[[ GIVEN DATA open ]]

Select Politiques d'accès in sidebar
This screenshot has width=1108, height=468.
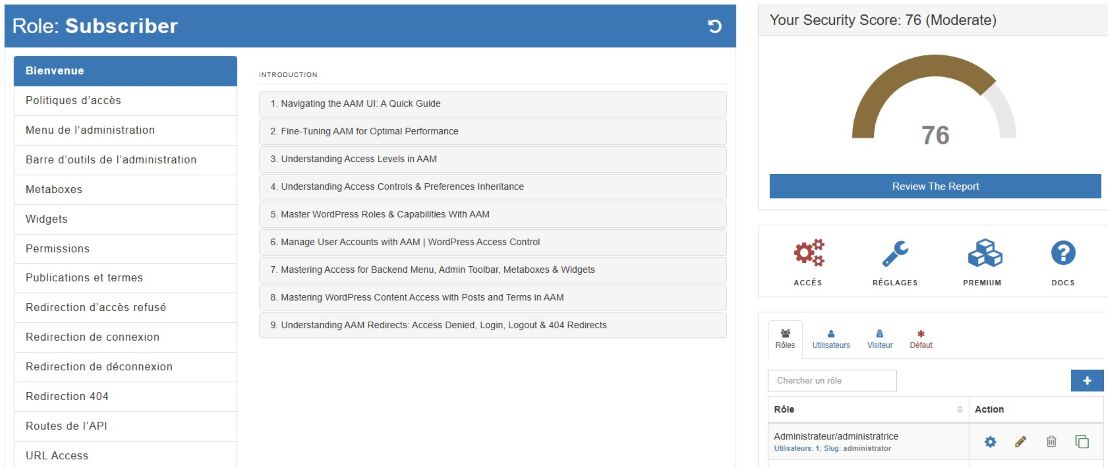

[[ GIVEN DATA closed ]]
[[ GIVEN DATA open ]]

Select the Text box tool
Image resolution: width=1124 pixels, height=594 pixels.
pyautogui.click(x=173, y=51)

[[ GIVEN DATA closed ]]
[[ GIVEN DATA open ]]

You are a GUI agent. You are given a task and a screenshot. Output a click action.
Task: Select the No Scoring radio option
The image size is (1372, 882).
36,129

[[ GIVEN DATA closed ]]

**WHAT IS EXPECTED:** Using only the entries above, output the line with "Select Politiques d'accès in sidebar", the line with "This screenshot has width=1108, height=468.", and all lines between them, exactly as they stand.

**ANSWER SECTION:**
Select Politiques d'accès in sidebar
This screenshot has width=1108, height=468.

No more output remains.